Next you tell Anthropic what kind of environment this agent should run in: pre-install pandoc and weasyprint, only allow the container to reach api.mycompany.com and serpapi.com, block everything else. You get back an environment ID. This is the second concept, Environment — a container template. It’s kept separate from agent because the same agent can run in different environments: prod and staging might have different host allowlists, for example.

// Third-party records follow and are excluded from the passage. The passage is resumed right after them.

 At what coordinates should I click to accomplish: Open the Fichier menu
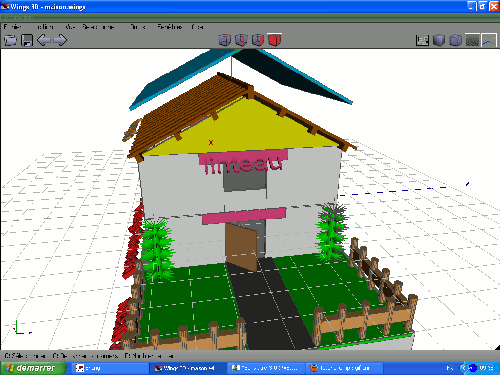tap(13, 27)
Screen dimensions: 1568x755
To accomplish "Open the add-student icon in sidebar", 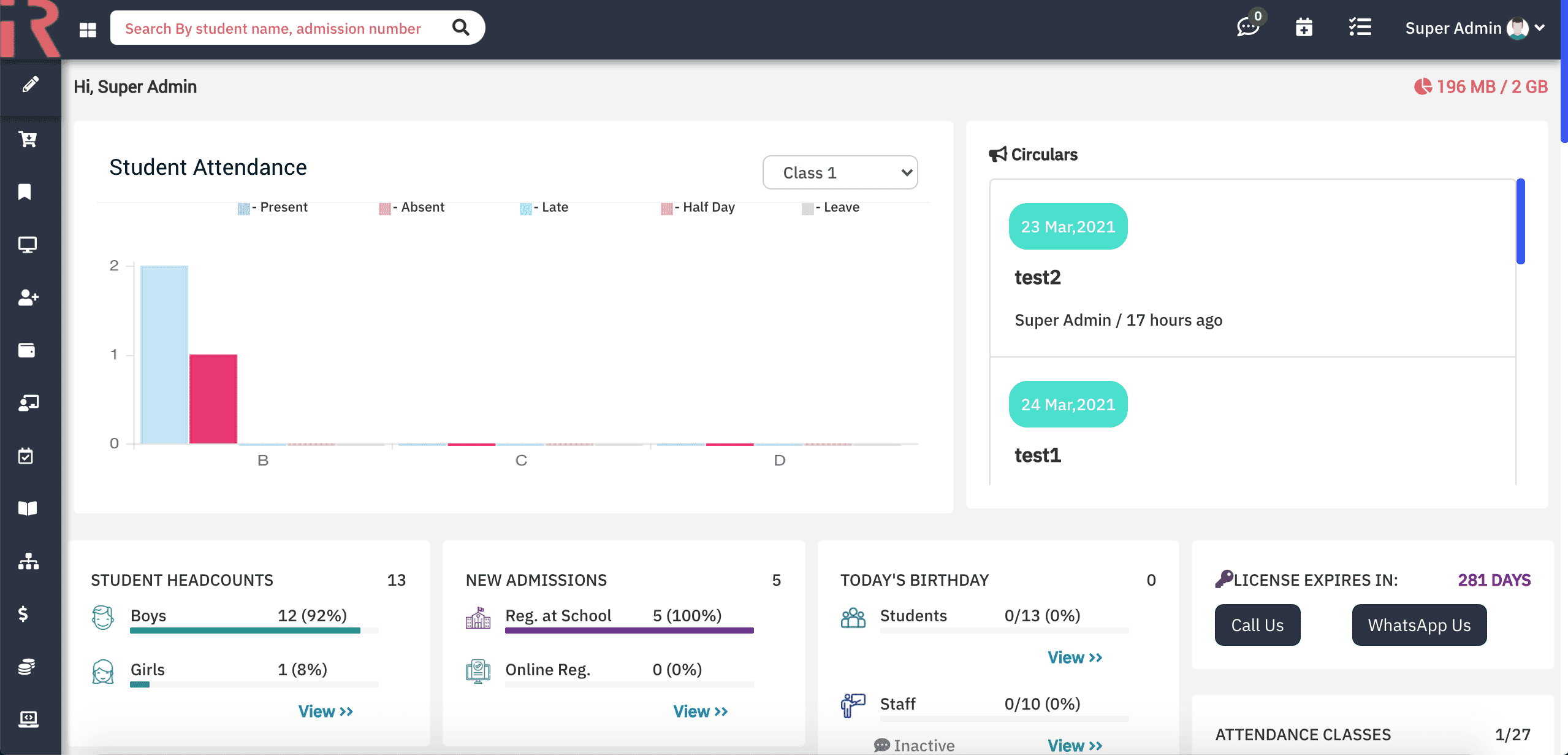I will pyautogui.click(x=27, y=297).
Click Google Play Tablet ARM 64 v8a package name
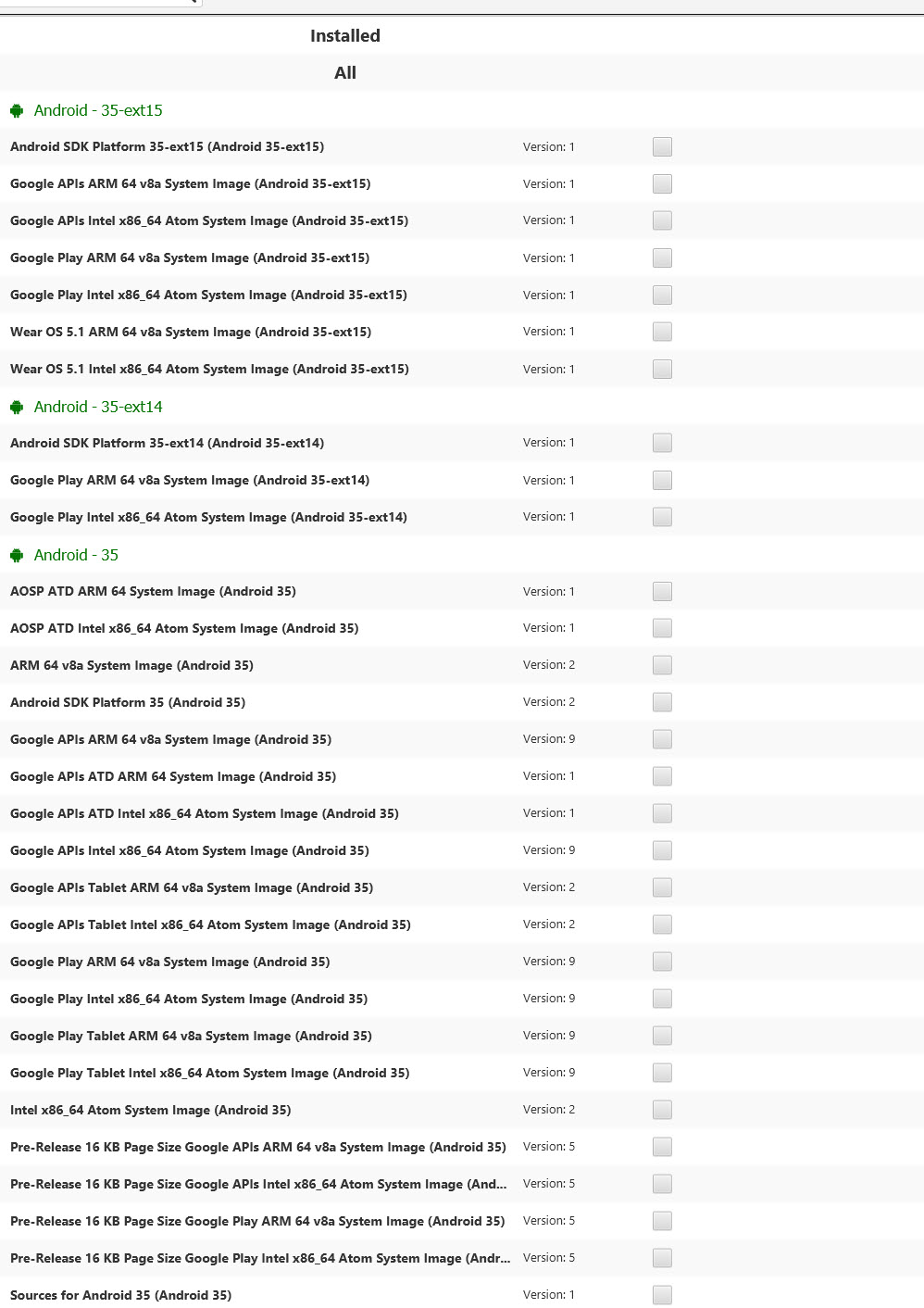 [191, 1036]
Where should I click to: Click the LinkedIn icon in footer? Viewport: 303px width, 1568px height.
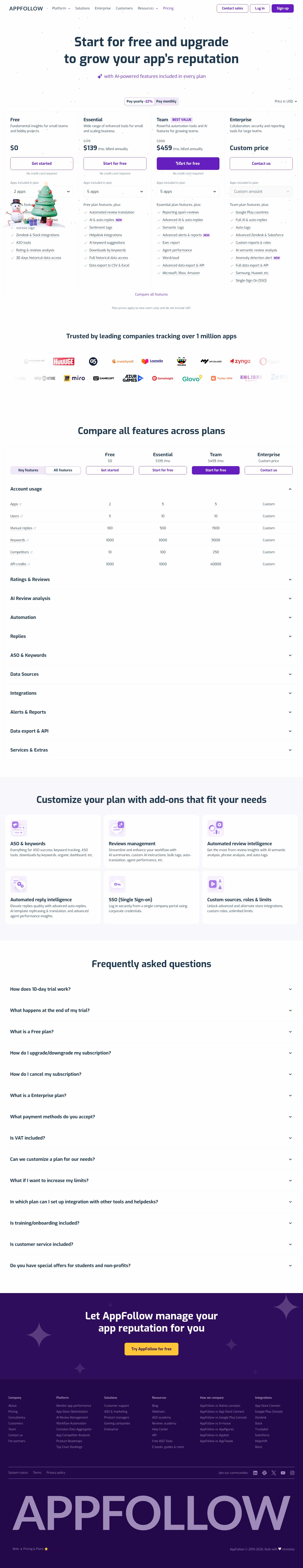[x=255, y=1472]
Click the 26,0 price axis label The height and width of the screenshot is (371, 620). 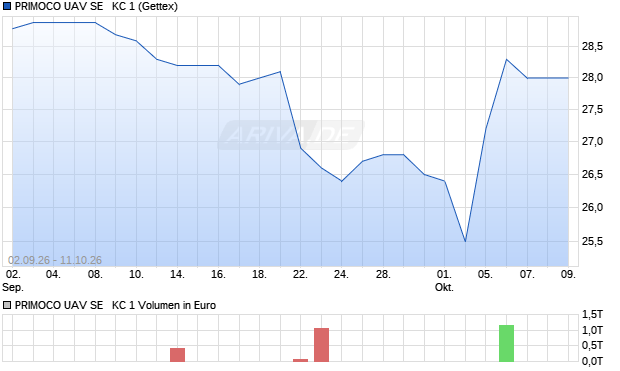592,207
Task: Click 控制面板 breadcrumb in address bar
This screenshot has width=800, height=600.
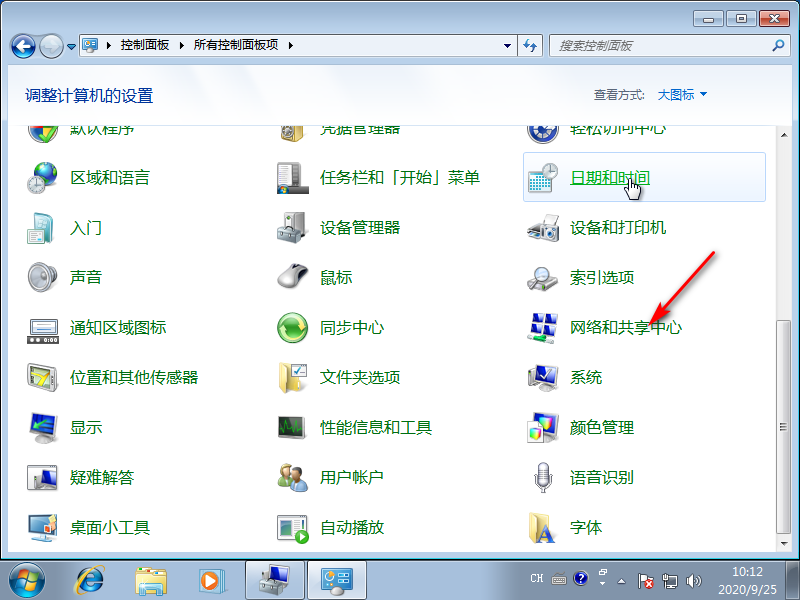Action: point(144,46)
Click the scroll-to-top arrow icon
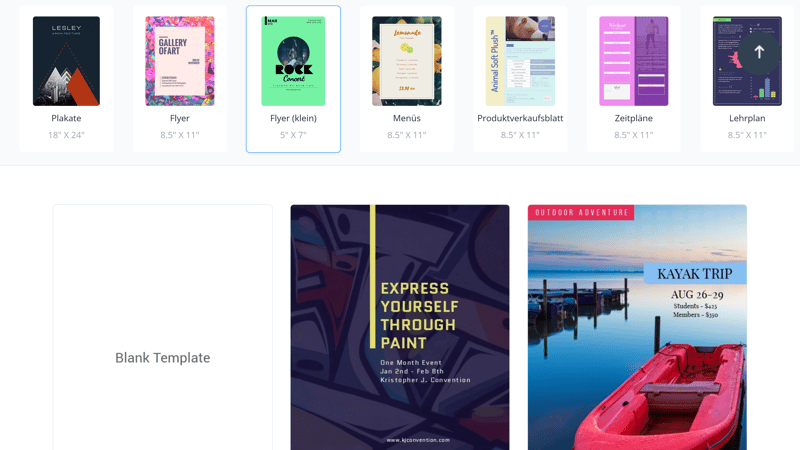This screenshot has width=800, height=450. pos(759,52)
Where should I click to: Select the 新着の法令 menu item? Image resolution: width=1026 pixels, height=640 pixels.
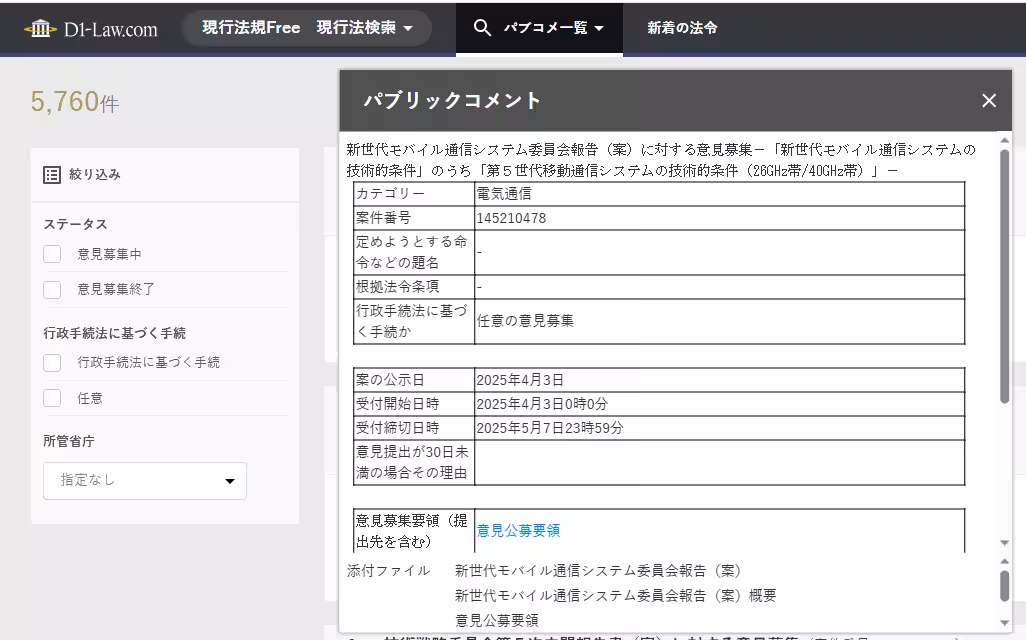point(681,28)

When a user arrives, you create a session, passing in both the agent ID and the environment ID. Anthropic spins up a container on their side and your agent comes alive inside it. This is the third concept, Session — a concrete running instance. Your app and the session talk through an SSE channel, passing messages back and forth. Those messages are called Events, the fourth concept, and they’re persisted server-side. Your web server can crash and reconnect with no drama. Your user closes the browser and the session goes idle, billing pauses. When they come back later, the session resumes and you didn’t have to manage conversation state yourself.

After walking through that, you notice two things. First: you didn’t write a single line of agent loop. When the model should call web search, how to retry a failing tool call, how to compact context that grew too long, where to store conversation history — all of those decisions are made by Anthropic’s harness on your behalf. That’s MA’s core value prop. Second: credentials live in a write-only store called a vault, the agent can use them at runtime without reading them back, and every tool call is written to the event stream and rendered in the console as an auditable timeline. That’s MA’s governance value prop.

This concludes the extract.